To further achieve homogenization of diagnosis and treatment between tertiary hospitals and primary care institutions,Yilian Medical has developed an auxiliary system for hematologic disease diagnostic pathways, leveraging the “clinical treatment protocols + specialized disciplinary expertise” of hematology departments at top-tier hospitals such as Shanghai Ruijin Hospital, and integrating digital technologies., building on the routine implementation of “Joint Cloud Clinics” and “Online Ward Rounds,” an integrated approach combining “joint research and patient follow-up” is employed to continuously accumulate disease data in real time, thereby driving the iterative updates of the diagnostic pathway decision-support system.
“Joint Wards” not only resolve the difficulty of retaining patients for treatment at primary-care hospitals, but also achieve a win–win outcome for patients, primary-care hospitals, specialists, and the government.

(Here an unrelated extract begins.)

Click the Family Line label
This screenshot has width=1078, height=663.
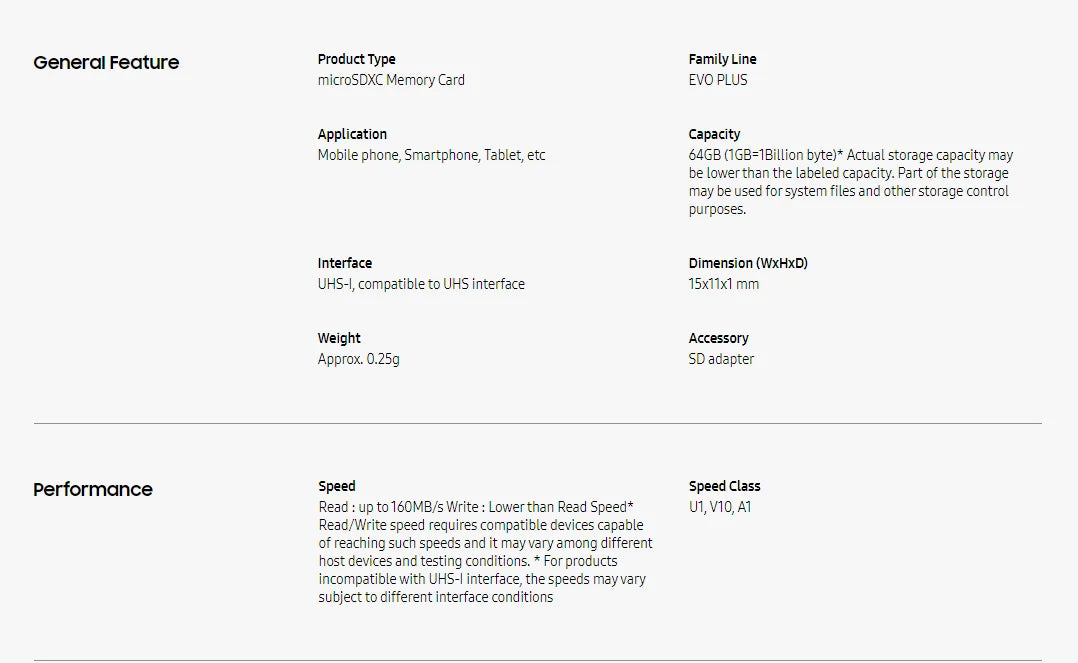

Specifically, patients, as the direct beneficiaries, can access high-quality medical care close to home, substantially reducing time and financial costs; primary-care hospitals improve their clinical capabilities, retain more patients, and increase revenue, creating a virtuous cycle; specialists gain more precise identification of cases that support their clinical research; and the government’s tiered diagnosis and treatment policy is effectively implemented, better serving patients at the grassroots level while alleviating pressure on the medical insurance fund.
Currently, Yilian Medical has gradually expanded into more than 20 disease areas, including malignant tumors, hematological disorders, neurological diseases, and rehabilitation. It has signed normalized cooperation agreements with nearly 50 public general hospitals across China and established close collaborative relationships with departments and experts at dozens of public Grade-A tertiary hospitals in Beijing and Shanghai.
In less than two years, Yilian Medical has grown into a startup team composed of professionals with diverse backgrounds in clinical medicine, hospital management, pharmaceuticals, and internet healthcare. The company has secured tens of millions in investment and is currently planning a new round of financing. Looking ahead, Feng Ye hopes that Yilian Medical’s services will be implemented in every prefecture-level city across China, working alongside local hospitals to better serve patients with chronic and critical conditions.